Türkiye’nin daha önceki yıllarda Türkmenistan, Kazakistan, Mısır, Libya, Irak gibi ülkelerde faaliyetleri oldu. Ancak maalesef bu faaliyetler ülkemizin ihtiyaçlarını karşılayabilecek projelere dönüşemedi. Bu durumun değişmesi için devletin de desteğiyle yurtdışında faaliyetler yürütmelidir. Unutulmamalıdır ki hiçbir şirket arkasında devlet desteği olmadan yurtdışında başarılı olamaz.
Sonuç
Bütün bu yorum ve görüşleri özetlemek gerekirse Türkiye’nin şu an petrol sektöründe yaşanan krizi fırsata çevirmek için elinde büyük bir fırsat var. Devlet tarafından desteklenen ve teşvik edilen, ekonomik yapısı güçlü ve Türkiye’yi gelecekteki hedeflerine taşıyacak bir milli petrol şirketi ülkemiz için olmazsa olmaz. Milli petrol şirketimizin şu anki durumu bunu sağlamaya yetmiyorsa bunun için devletin maddi desteği sağlanmalı, gerekiyorsa personel rejimi değiştirilmelidir. Yapılacak her değişimin ve atılacak her adımın petrol sektörüne hakim kişiler tarafından yönetilmesi gerekiyor.

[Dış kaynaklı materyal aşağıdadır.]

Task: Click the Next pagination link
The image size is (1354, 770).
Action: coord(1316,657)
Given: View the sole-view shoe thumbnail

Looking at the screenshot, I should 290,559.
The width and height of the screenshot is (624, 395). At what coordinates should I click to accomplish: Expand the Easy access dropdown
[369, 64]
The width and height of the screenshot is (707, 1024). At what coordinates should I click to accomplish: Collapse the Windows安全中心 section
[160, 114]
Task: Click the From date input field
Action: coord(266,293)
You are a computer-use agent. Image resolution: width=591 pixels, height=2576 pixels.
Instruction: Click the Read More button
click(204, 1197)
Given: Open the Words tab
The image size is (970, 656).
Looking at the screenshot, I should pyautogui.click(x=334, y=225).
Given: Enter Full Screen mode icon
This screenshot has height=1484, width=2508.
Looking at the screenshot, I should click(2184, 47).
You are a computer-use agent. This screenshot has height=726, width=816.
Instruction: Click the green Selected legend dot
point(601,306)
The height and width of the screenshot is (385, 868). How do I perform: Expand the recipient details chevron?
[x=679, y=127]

Petrolün devrinin ne zaman sona ereceğini öngöremiyoruz ancak bir gün daha verimli yakıtlar bulunacak ve gözden düşecek. Bu gerçekleşmeden önce Türkiye’nin bu kritik kaynağın yönetiminde masada yerini alması gerekiyor. Bu da yukarıda saydığımız gibi bir şirket şekliyle olabilir.
Talep edilmesi durumunda TESPAM olarak devlet ve hükümet yetkililerine konu hakkındaki tecrübe ve görüşlerimizi aktarmak için hazırız.